La société civile féministe monte au créneau. Dans un communiqué publié à la suite d'une conférence de presse, plusieurs organisations ont dénoncé l’instrumentalisation du Protocole de Maputo par certains acteurs politiques et sociaux, accusés de semer la confusion en l’associant à tort aux débats sur l’homosexualité.
Ratifié par le Sénégal en 2004 sans réserve, le Protocole de Maputo officiellement intitulé Protocole à la Charte africaine des droits de l’homme et des peuples relatif aux droits des femmes en Afrique , est présenté par les collectifs féministes comme un texte fondateur. "Il garantit des acquis essentiels en matière de santé, d’intégrité physique, de participation politique et de justice sociale pour les femmes et les filles", lit-on sur le texte.
Les organisations signataires estiment que ces tentatives d’amalgame constituent une manipulation dangereuse qui détourne l’attention des véritables urgences : la lutte contre les violences patriarcales, les discriminations et les inégalités persistantes.
« Instrumentaliser un texte juridique africain destiné à protéger les femmes constitue une tentative de diversion », rappellent-elles, en appelant à un débat public fondé sur la rigueur juridique et le respect de l’État de droit.

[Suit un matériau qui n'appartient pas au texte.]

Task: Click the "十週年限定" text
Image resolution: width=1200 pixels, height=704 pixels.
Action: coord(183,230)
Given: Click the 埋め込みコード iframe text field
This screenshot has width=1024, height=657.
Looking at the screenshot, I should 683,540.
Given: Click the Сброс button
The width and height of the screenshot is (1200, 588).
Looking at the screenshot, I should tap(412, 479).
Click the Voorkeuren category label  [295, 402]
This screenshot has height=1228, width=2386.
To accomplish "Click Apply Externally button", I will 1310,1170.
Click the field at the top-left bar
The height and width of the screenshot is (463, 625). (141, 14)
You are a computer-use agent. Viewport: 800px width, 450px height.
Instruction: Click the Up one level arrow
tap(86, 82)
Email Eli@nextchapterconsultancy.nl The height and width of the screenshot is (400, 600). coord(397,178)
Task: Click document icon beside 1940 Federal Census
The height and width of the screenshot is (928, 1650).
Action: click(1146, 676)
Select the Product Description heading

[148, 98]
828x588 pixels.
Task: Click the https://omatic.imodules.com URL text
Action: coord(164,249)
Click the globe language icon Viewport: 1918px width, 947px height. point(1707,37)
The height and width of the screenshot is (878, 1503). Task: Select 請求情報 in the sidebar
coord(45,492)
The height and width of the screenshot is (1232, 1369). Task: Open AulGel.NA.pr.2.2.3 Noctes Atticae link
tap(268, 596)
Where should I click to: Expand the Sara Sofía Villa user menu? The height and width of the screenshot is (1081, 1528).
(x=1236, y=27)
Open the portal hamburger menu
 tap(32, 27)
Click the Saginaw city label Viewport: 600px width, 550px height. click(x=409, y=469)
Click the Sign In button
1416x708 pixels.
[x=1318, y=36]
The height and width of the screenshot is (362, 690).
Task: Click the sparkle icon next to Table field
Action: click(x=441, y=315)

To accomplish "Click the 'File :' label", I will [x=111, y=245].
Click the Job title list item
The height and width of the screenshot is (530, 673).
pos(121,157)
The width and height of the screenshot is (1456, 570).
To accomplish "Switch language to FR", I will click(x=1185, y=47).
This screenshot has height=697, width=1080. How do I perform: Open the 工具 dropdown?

Elles exhortent les autorités, les leaders d’opinion et les médias à ne pas céder aux discours populistes et à accompagner l’application pleine et entière du Protocole par des mesures concrètes. Pour ces collectifs, défendre ce texte revient à protéger les droits fondamentaux des citoyennes, conformément aux engagements africains et internationaux du pays.